An issue is likely to arise, however, if the insurer keeps the cost of its coverage below the tax threshold, and then the employer offers other applicable coverage that pushes the total cost over the threshold. The insurer is likely to take the position that it should not be liable for the tax. The guidance does not note this situation in particular, but does say that “it is expected that, if a person other than the employer is the coverage provider liable for the excise tax, that person may pass through all or part of the amount of the excise tax to the employer in some instances.” The guidance addresses several issues related to this.  For example, the guidance notes that any pass-through of liability (e.g., if the tax amount is listed separately as an administrative expense) should not be included in COBRA rates or in the determination of whether the cost of coverage exceeds the tax threshold amount.

How the tax will be paid

At the end of each calendar year, the employer must calculate if any tax applies for each employee and must notify each coverage provider (and the IRS) of the excise tax amount each provider owes on its applicable share of the excess benefits with respect to each employee.  Each coverage provider is then liable to pay the total excise tax it owes.

IRS and Treasury are considering designating IRS Form 720 (the Quarterly Federal Excise Tax Return) as the means to pay the tax. If so, a particular quarter of the calendar year would be designated as the time for payment. (For example, the PCORI fee is paid using the Form 720 for the second quarter.)

Who is the employer (employer aggregation)
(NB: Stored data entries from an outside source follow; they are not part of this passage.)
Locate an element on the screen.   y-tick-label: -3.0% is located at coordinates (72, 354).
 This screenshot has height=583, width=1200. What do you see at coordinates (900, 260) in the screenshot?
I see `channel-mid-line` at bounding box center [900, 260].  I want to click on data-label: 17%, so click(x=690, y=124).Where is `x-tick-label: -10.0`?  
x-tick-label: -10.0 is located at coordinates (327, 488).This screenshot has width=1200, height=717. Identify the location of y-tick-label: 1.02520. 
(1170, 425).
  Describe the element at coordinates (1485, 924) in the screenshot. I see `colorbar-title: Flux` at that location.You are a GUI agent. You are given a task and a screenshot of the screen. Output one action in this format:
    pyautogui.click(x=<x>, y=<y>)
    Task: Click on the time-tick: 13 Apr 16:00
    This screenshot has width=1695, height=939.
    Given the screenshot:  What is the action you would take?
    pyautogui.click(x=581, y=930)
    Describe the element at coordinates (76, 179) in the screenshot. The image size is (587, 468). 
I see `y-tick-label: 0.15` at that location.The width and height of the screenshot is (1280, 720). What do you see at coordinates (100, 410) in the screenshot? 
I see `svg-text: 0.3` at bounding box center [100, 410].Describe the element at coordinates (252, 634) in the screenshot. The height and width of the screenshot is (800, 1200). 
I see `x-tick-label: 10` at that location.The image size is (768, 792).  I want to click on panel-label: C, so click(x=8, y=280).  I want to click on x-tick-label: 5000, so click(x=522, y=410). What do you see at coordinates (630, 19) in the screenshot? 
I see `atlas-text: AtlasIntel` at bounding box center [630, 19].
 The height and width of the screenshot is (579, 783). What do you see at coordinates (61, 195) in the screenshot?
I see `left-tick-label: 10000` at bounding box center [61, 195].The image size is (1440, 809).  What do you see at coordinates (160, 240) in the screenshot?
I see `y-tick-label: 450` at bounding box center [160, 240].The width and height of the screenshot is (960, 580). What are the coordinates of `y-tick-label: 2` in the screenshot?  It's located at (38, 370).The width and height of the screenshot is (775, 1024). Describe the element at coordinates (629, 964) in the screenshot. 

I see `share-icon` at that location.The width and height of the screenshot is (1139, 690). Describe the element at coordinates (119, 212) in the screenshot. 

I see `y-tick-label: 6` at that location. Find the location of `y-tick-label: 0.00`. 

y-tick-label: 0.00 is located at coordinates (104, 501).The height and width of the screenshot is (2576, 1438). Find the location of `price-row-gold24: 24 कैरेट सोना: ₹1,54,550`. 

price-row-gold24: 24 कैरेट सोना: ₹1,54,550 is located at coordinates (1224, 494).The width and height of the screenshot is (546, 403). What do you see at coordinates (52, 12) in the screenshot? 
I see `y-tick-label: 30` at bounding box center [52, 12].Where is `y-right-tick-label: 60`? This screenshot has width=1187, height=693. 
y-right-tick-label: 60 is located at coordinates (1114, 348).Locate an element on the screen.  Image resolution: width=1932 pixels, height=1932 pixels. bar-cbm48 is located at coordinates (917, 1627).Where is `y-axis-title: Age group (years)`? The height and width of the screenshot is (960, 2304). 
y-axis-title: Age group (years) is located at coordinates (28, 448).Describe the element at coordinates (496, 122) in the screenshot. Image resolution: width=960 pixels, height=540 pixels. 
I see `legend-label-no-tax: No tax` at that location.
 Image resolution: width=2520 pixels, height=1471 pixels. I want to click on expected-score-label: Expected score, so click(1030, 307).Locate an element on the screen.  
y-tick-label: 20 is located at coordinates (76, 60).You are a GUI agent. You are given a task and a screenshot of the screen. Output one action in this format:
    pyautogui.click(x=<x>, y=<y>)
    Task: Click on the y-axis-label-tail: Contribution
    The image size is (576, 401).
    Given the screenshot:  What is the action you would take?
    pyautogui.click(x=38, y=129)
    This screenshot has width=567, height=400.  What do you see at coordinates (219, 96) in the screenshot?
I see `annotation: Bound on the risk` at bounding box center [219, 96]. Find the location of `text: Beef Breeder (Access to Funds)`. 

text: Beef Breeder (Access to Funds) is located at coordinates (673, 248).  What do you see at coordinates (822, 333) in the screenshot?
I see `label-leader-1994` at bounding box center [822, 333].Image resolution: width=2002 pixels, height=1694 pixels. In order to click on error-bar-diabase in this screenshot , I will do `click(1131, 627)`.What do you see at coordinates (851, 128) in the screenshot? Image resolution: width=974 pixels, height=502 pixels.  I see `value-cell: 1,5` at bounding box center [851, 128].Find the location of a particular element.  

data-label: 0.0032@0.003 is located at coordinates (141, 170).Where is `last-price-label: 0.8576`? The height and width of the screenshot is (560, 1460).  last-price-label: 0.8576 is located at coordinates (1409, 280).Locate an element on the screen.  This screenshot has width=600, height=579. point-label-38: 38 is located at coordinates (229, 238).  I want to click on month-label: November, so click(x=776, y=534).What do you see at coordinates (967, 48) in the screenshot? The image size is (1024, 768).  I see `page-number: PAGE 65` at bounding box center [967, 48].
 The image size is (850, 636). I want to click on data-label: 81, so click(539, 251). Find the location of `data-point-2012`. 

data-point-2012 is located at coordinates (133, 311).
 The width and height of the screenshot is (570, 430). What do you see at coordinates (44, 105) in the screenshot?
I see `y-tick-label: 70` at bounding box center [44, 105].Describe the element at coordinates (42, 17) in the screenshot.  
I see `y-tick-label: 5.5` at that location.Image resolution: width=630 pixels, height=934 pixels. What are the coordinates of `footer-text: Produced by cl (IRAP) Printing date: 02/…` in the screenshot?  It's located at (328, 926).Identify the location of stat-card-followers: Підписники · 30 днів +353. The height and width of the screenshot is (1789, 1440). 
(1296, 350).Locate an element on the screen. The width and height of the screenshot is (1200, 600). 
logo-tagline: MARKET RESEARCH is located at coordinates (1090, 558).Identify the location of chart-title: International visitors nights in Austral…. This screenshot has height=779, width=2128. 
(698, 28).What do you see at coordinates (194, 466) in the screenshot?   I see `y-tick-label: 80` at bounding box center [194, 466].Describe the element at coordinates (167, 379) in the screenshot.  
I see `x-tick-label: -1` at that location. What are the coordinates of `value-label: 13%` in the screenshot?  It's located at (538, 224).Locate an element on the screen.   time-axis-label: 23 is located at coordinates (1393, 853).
Related employers would be aggregated and treated as a single employer. The agencies invite comments on the practical challenges presented by this as applied to the 40% excise tax. For example:

  • What applicable coverage is made available by an “employer”?
  • How are the “employer’s” employees taken into account for the age and gender and high-risk professions adjustments?
  • Who is the “employer” responsible for calculating and reporting the excess benefit?
  • Who is the “employer” who is liable for any penalty for failure to properly calculate the tax imposed under § 4980I.

Cost Issues

The cost of coverage is to be determined using rules similar to those used to determine COBRA premiums.  The agencies anticipate potential timing issues for many plans, and Notice 2015-52 explains these and requests comments on the IRS proposed approaches and safe harbors.

  • For self-insured plans the actual cost of coverage may not be determined until after the end of the run-out period during which employees may submit claims for reimbursement.
  • Insured experience-rated plans may have similar issues, and in some cases may resolve these by providing a premium discount for the next coverage period (which would artificially skew the “cost” for each of the periods).
  • Timing issues also may arise for account-based plans such as HSAs, MSAs, and FSAs because employer and employee contributions may vary for each month, and the determination of whether there is an excess benefit is made on a monthly basis. IRS is considering an approach that would allocate total employer and employee contributions ratably to each calendar month of the year, regardless of when the contributions were actually made.
  • Employees enrolled in health FSAs may be allowed to carry forward salary reduction amounts in their FSAs from one year to the next. To avoid double counting in determining the cost of coverage for each year, the IRS proposes a safe harbor under which the amount of an employee’s salary reduction for the year would be included in the cost of applicable coverage for that year, regardless of whether any amount was carried over to the next year.